СУТЬ ЗАДАНИЯ:
Укажите, во время какого мероприятия, согласно документу, случайно встретились Жан-Поль и Жозиан Баласко.

Для всего мира кутюр автор романа «Ужасные дети» служил примером во всем. Сен-Лоран и Лагерфельд его боготворили, Кокто был воплощением художественного кайроса, идеала, в котором сочетались черты Пикассо, Дягилева, Диора и Пруста и которому удавалось гармонично объединять театр, литературу, музыку, живопись и кино. Кокто со своим волшебным карандашом, создатель «Завещания Орфея» и других причудливых и мрачных шедевров. Величественный Гэтсби, сломленный и прекрасный, главный оценщик элегантных нарядов на костюмированных балах, которые устраивали чета де Ноай и Ротшильды, душа светских раутов в богемном предместье Сен-Жермен, всегда таком беззаботном… Опьяненный шампанским и опиумом… Жан, такой недолюбленный, непонятый, отчаявшийся распутник, всегда привлекавший меценатов и обладавший самым солнечным из возлюбленных. Вездесущий, всепроникающий, всезнающий и многословный, он воцарился также в кино.

А Жан-Поль в этой области довольствовался работой художника по костюмам. При этом он тоже доказал, что обладает редкой способностью сочетать интуицию и дерзость. Его послужной список впечатляет. Питер Гринуэй обратился к нему первым, его примеру последовали Каро и Жёне, погрузив Жан-Поля в мир «Города потерянных детей». Футуристическая эстетика «Пятого элемента» впитала в себя всю причудливость его идей. Вместе с Педро Альмодоваром он омолодил «мовиду», нарядил Викторию Абриль в садомазо-доспехи в «Кике» и усилил драматическое воздействие «Дурного воспитания». Актрисы помогали ему парить в вышине, они его обожали, доверялись ему телом и душой. Его считали культовым персонажем, невероятно одаренным, смешным и скромным. В нем не было ничего от классического образа деспотичного кутюрье. Он походил на старшего брата с нежными и ловкими руками волшебника, который знал, по словам Ромена Дюриса, «как вести себя открыто, доброжелательно и никого не судить». Он сразу же сработался с Жозиан Баласко, главной комедийной актрисой Франции, душой труппы «Le Splendid». Их сотрудничество началось еще в восьмидесятые. Они случайно встретились во время конкурса «Венера моды» – оба входили в состав жюри. Тем вечером они соревновались в шутках в духе Тото. Вскоре модельер попросил звезду комедийной сцены участвовать в своем дефиле. «Я подумала, что это розыгрыш, – вспоминает Жозиан. – Чтобы я стала моделью? Это казалось абсурдным». А потом она получала премию «Сезар», затянутая в знаменитый корсаж с конусообразными чашками, размера XL, с крылышками на бюсте. «Когда я с ним познакомилась, стоило только послушать то, о чем говорили модельеры, – рассказывает актриса. – Каждый считал себя чуть ли не Микеланджело. А вот Жан-Поль не относился к себе так серьезно. Он раз за разом мне говорил: “Я-то? Я тряпками занимаюсь”. А что самое главное, он был очень смешной!» Все чаще и чаще Жозиан посещала шоу своего нового друга: она, словно дополняя картину, созданную рукой мастера, с восхищенным видом наблюдала за показом и сожалела, что не может уместиться ни в одно из платьев.

ФРАГМЕНТ ДАННЫХ:
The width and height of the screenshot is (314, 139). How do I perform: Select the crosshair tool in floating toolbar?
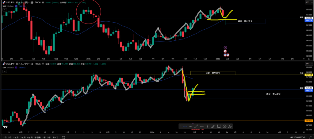pyautogui.click(x=185, y=126)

РЕШЕНИЕ ЗАДАНИЯ:
Во время конкурса «Венера моды», где оба входили в состав жюри.